MINES minister Tom Alweendo says state-owned enterprises' management and their boards are in crisis in terms of good corporate governance, costing them market share as customers lose confidence in their doing.

Alweendo said this while speaking at the official launch of the National Petroleum Corporation (Namcor), Hosea Kutako International Airport Service Station.

He stated that the board of directors is supposed to direct and provide oversight on the operations of public enterprises, however, it appears there is crisis in terms of corporate governance within the boards and managements of various state entities.

"Currently, the most challenging issue with state-owned enterprises is observing good corporate governance," said Alweendo.

This is why the government has changed the method of appointing parastatal board members, he added.

The minister applauded Namcor and the Namibia Airports Company for the partnership which led to the establishment of the service station, and urged public enterprises to strive to provide value for the shareholder, which is the government.

The minister said this had proved to be a challenge to a majority of state-owned entities, which together have a balance-sheet of N$62 billion, but only generate around N$23 billion in revenue.

The fuel station is the first opened by Namcor, although others at Ongwediva and Otavi are nearing completion.

Another fuel station earmarked for Otjomuise is in the pipeline.

The fuel stations are part of the downstream activities, as Namcor tries to diversify the fuel sector value chain through the marketing and distribution of petroleum products.

Namcor managing director Immanuel Mulunga said at the event that entering the retail market is part of their strategy to diversify the company's income streams, as provided for in the act under which the company was established.

He gave the assurance that Namcor is not out to compete with the private sector, despite their mandate allowing them to.

"I do not understand the point of having a national petroleum company that only has 3% to 4% share of your own domestic market.
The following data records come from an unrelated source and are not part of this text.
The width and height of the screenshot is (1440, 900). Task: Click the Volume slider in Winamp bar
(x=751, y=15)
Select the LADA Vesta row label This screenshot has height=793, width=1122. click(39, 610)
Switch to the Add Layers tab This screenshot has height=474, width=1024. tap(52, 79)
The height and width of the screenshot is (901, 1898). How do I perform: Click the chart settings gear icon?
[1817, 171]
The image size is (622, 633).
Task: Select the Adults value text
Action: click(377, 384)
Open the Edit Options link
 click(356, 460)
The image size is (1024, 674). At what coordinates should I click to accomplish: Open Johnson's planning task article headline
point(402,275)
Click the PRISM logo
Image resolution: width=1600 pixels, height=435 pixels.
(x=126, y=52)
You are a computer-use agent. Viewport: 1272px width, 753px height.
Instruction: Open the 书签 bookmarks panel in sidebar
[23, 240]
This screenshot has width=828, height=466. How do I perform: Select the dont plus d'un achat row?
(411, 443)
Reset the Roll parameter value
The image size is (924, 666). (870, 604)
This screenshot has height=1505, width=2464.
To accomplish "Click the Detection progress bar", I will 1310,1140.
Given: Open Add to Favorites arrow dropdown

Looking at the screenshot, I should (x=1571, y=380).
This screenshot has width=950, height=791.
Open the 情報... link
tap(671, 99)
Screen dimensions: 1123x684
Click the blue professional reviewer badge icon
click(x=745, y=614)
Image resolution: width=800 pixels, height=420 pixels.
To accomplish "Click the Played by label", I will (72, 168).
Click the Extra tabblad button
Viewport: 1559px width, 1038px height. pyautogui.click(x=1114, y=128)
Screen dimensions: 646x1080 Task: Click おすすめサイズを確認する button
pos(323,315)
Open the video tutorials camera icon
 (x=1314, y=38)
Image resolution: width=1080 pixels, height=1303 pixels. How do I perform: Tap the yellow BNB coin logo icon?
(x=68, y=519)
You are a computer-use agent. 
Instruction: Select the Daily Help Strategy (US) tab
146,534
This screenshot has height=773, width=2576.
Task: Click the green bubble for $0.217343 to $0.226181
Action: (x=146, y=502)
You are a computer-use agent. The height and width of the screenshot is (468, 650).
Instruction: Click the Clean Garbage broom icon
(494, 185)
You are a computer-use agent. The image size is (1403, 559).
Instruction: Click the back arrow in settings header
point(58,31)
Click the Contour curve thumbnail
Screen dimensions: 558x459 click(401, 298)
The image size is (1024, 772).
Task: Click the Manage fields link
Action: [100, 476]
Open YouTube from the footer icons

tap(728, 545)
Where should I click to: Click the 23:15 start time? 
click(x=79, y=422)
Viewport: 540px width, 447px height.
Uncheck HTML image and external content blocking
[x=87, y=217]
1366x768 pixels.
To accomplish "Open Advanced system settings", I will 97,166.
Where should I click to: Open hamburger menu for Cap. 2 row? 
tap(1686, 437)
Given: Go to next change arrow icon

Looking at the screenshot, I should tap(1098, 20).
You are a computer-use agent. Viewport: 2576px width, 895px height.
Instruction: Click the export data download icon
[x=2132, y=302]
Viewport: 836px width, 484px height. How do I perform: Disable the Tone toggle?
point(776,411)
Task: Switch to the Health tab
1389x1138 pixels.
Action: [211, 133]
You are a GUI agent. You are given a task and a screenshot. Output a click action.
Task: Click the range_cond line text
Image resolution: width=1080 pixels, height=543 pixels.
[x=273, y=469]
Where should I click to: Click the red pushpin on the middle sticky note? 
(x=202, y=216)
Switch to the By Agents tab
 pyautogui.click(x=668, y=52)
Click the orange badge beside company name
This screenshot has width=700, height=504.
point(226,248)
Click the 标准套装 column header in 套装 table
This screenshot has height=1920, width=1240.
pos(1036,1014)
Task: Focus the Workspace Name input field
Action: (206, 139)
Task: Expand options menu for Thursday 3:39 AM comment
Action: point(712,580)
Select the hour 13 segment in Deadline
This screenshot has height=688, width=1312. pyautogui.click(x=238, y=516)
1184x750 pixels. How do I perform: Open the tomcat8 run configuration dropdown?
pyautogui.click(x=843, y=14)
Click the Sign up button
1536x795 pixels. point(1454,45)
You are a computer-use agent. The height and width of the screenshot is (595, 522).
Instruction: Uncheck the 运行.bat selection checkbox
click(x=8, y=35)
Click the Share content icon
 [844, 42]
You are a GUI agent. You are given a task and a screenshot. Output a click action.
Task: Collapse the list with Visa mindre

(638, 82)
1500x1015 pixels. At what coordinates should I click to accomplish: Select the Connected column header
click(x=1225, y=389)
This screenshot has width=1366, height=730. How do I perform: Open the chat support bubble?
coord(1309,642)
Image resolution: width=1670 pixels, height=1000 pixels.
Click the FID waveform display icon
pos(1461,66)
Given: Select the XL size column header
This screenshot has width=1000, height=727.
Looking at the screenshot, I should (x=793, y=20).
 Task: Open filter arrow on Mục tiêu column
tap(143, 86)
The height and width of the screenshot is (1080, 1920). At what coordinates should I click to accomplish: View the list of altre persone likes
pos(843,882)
This has been happening for the past 28 years; it does not make sense," he stated.

Mulunga said the retail sector also offers high revenue margins, which will contribute to the sustainability of the parastatal, and they have a strategy and a plan to execute that strategy.

Apart from cleaning up their audit report, and securing contracts to supply fuel products to the biggest mining companies, they are planning to roll out service stations all over the country, he continued.

Namcor board member David Maphosa said diversifying the activities of the parastatal into the retail market came at the right time when most multinational companies in the fuel sector are leaving rural areas.

He thus called on the company to spread their retail services all over the country, especially in rural areas, because they are under-serviced in terms of fuel supplies.

Maphosa also urged the Namcor team to uphold corporate governance, and stick to acceptable standards.